When does keras reset an LSTM state? - keras

I read all sorts of texts about it, and none seem to answer this very basic question. It's always ambiguous:
In a stateful = False LSTM layer, does keras reset states after:
Each sequence; or
Each batch?
Suppose I have X_train shaped as (1000,20,1), meaning 1000 sequences of 20 steps of a single value. If I make:
model.fit(X_train, y_train, batch_size=200, nb_epoch=15)
Will it reset states for every single sequence (resets states 1000 times)?
Or will it reset states for every batch (resets states 5 times)?

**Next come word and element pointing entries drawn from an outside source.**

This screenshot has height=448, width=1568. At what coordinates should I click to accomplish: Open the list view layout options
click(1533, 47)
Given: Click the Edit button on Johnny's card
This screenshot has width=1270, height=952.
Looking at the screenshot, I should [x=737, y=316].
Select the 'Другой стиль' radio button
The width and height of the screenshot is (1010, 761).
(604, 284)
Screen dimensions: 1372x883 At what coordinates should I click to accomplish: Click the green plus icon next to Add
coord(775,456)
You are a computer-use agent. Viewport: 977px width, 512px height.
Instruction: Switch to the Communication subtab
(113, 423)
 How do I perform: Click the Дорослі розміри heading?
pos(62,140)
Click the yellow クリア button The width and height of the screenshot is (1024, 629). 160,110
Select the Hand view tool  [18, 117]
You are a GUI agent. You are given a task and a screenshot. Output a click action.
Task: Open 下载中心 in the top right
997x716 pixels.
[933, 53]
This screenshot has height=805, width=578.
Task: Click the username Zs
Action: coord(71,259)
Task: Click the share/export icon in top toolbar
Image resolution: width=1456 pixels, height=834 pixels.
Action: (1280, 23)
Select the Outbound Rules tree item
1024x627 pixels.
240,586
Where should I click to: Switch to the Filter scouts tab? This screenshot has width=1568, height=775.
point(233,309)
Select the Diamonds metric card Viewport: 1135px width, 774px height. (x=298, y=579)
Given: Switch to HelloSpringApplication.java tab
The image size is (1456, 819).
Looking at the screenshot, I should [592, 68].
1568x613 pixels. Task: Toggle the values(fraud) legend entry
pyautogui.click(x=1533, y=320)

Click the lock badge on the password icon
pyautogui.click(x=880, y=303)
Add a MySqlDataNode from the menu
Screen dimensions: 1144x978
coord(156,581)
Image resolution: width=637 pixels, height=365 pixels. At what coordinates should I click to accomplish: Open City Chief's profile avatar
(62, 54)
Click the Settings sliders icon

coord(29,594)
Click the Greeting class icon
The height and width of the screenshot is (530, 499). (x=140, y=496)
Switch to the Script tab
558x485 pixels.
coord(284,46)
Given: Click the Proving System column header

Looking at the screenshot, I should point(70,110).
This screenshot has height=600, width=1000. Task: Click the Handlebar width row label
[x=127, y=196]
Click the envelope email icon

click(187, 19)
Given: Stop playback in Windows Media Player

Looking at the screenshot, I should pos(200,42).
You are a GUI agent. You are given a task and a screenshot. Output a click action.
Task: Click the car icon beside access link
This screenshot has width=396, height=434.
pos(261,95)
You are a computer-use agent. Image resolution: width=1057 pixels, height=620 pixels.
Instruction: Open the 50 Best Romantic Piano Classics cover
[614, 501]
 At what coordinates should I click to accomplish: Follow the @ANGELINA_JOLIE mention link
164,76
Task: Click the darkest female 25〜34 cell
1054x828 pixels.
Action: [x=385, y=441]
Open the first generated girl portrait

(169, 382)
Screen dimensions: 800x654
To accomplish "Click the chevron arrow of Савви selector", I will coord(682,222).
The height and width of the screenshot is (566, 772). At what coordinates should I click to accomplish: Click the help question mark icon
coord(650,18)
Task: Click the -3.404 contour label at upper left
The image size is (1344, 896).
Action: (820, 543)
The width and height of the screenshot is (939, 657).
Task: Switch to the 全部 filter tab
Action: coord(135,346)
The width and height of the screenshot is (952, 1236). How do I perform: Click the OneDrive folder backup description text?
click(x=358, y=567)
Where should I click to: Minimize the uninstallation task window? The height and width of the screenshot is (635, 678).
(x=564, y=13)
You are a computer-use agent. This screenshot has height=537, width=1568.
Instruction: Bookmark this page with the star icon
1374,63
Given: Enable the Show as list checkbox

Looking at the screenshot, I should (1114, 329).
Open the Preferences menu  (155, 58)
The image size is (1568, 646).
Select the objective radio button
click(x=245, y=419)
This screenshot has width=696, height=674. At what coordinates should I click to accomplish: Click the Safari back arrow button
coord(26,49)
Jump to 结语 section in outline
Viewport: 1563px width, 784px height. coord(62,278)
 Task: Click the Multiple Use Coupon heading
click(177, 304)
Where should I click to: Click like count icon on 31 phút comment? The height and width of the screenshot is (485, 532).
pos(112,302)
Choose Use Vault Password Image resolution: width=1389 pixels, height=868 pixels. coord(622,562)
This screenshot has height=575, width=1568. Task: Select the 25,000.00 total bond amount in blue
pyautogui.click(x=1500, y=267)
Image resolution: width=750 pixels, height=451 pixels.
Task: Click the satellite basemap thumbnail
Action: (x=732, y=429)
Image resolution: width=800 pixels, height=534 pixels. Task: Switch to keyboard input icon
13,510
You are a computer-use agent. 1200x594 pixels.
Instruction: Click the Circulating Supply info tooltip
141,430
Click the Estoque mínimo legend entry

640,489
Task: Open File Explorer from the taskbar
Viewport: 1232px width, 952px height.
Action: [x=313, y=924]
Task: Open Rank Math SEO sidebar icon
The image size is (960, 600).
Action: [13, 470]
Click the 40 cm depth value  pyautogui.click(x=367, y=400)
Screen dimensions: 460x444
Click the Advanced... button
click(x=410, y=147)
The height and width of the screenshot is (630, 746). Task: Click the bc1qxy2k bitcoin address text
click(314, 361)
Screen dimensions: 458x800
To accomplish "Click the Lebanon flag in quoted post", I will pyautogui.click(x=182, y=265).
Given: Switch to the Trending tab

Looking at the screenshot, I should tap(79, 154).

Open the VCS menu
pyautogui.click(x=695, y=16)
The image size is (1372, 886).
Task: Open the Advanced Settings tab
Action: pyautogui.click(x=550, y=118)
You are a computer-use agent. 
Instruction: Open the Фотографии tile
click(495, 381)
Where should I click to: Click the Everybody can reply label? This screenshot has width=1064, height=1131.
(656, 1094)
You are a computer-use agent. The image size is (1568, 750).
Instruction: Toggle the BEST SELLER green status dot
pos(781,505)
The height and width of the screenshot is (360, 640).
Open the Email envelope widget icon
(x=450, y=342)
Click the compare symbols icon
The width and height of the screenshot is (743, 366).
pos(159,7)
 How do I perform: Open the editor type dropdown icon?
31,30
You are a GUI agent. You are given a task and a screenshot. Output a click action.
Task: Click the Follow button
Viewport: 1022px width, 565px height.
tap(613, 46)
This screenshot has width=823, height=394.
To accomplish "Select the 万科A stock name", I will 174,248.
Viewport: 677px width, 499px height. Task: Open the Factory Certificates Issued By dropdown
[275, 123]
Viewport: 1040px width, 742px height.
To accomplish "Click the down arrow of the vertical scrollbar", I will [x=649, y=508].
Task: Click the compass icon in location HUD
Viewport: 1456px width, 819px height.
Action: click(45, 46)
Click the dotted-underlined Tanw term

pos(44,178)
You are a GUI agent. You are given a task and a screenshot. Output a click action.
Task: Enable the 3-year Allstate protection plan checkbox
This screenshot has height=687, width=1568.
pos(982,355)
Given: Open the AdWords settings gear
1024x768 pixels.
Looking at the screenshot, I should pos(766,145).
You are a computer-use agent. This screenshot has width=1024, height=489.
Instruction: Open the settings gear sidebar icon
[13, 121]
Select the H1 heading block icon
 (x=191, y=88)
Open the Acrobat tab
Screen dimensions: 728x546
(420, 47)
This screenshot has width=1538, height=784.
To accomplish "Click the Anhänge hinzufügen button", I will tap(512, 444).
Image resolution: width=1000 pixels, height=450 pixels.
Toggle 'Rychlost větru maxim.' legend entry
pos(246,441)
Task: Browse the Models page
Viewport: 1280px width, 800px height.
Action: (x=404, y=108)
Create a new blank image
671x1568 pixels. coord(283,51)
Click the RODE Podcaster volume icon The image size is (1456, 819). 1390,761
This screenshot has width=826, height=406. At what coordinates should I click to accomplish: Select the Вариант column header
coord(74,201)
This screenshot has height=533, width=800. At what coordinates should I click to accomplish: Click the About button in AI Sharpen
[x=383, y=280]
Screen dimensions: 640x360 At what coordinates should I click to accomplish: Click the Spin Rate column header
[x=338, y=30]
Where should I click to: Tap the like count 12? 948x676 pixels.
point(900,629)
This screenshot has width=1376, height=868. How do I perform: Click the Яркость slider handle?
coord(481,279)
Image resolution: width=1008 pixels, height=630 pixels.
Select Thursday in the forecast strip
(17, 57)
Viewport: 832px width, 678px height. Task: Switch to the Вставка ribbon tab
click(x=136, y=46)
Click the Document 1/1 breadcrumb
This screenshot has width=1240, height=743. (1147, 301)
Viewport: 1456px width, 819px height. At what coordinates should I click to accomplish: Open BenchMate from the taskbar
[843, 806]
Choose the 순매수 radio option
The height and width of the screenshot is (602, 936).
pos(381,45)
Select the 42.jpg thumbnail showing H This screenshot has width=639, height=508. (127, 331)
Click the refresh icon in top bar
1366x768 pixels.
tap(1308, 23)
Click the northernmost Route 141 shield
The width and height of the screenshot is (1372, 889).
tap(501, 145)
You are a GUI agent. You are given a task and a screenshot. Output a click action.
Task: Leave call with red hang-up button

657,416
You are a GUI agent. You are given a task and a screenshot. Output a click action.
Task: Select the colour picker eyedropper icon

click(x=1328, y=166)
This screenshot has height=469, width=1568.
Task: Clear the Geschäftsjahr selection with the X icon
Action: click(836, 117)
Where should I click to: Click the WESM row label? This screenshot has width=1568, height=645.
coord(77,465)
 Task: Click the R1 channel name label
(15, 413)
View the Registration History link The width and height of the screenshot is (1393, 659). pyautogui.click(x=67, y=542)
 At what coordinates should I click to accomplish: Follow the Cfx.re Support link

Cheking with some tests, I got to the following conclusion, which is according to the documentation and to Nassim's answer:
First, there isn't a single state in a layer, but one state per sample in the batch. There are batch_size parallel states in such a layer.
In a stateful=False case, all the states are resetted together after each batch.
A batch with 10 sequences would create 10 states, and all 10 states are resetted automatically after it's processed.
The next batch with 10 sequences will create 10 new states, which will also be resetted after this batch is processed
If all those sequences have length (timesteps) = 7, the practical result of these two batches is:
20 individual sequences, each with length 7
None of the sequences are related. But of course: the weights (not the states) will be unique for the layer, and will represent what the layer has learned from all the sequences.
A state is: Where am I now inside a sequence? Which time step is it? How is this particular sequence behaving since its beginning up to now?
A weight is: What do I know about the general behavior of all sequences I've seen so far?
In this case, there is also the same number of parallel states, but they will simply not be resetted at all.
A batch with 10 sequences will create 10 states that will remain as they are at the end of the batch.
The next batch with 10 sequences (it's required to be 10, since the first was 10) will reuse the same 10 states that were created before.
The practical result is: the 10 sequences in the second batch are just continuing the 10 sequences of the first batch, as if there had been no interruption at all.
If each sequence has length (timesteps) = 7, then the actual meaning is:
10 individual sequences, each with length 14
When you see that you reached the total length of the sequences, then you call model.reset_states(), meaning you will not continue the previous sequences anymore, now you will start feeding new sequences.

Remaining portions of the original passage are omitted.